Safe trade is generally seen as a single framework of rules worldwide to drastically inhibit the flow of alien organisms (e.g. Genetically modified organisms, imported animals) across the borders of ecoregions, to preserve their natural wild biodiversity. It seeks to prevent ecological disasters caused by imported organisms or untested genetic technologies, and to augment and increase local natural capital by encouraging soil remediation, precision agriculture, and local consumption of the native species, rather than imported organisms and heavy use of pesticides.

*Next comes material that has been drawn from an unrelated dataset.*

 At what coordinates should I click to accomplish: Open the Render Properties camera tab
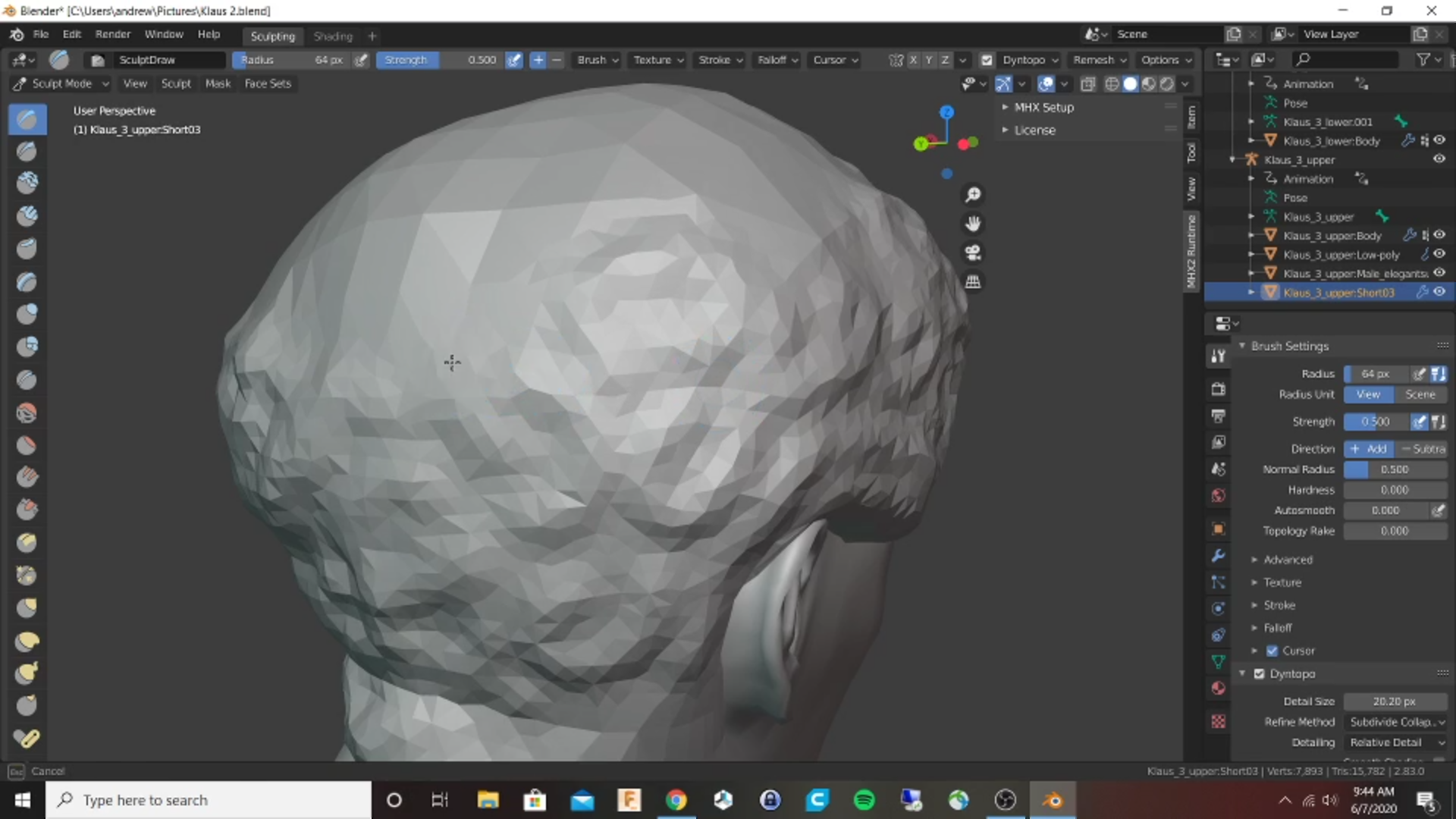1218,389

An important achievement of safe trade advocacy is the Biosafety Protocol agreed in Montreal in January 2000. Although it relied on the weaker legal principle of Informed Consent and not the much stronger Precautionary Principle language sought by advocates, the protocol was considered by most to be a victory that could enhance both biosafety and biosecurity.

Other safe trade reforms seek to advance sustainability by reducing reliance on energy subsidies and oil-based transport, and (indirectly) improves equity in economic affairs - that is, it promotes a safer political economy which is more respectful of life in general.

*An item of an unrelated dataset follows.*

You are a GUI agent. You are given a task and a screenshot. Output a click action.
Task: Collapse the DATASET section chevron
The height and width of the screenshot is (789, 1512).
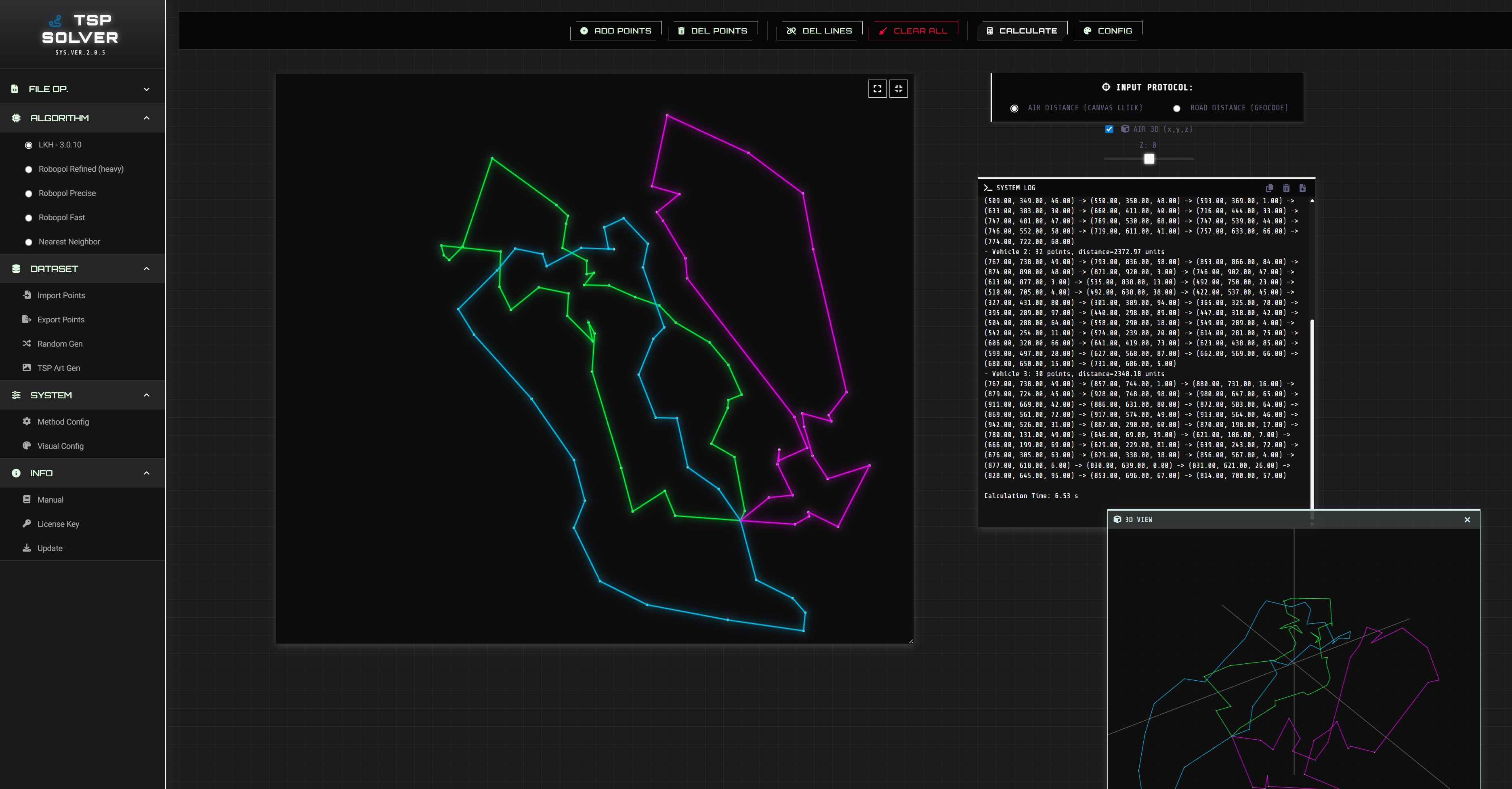coord(146,269)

Safe trade is a major goal of systems of Bioregional democracy and is often advocated alongside it, e.g. by Greens. Both are also implicitly related to Community-Based Economics, as local trade in local goods with no reliance on alien organisms presents no ecological risk to its genomes, soil, or drainage basins. Accordingly, some advocates argue, local trade in any native species within an ecoregion's borders should not be taxed at all, as it presents little or no ecological risk compared to imported goods, and so requires little or no regulation, labelling, inspection, or other expenses.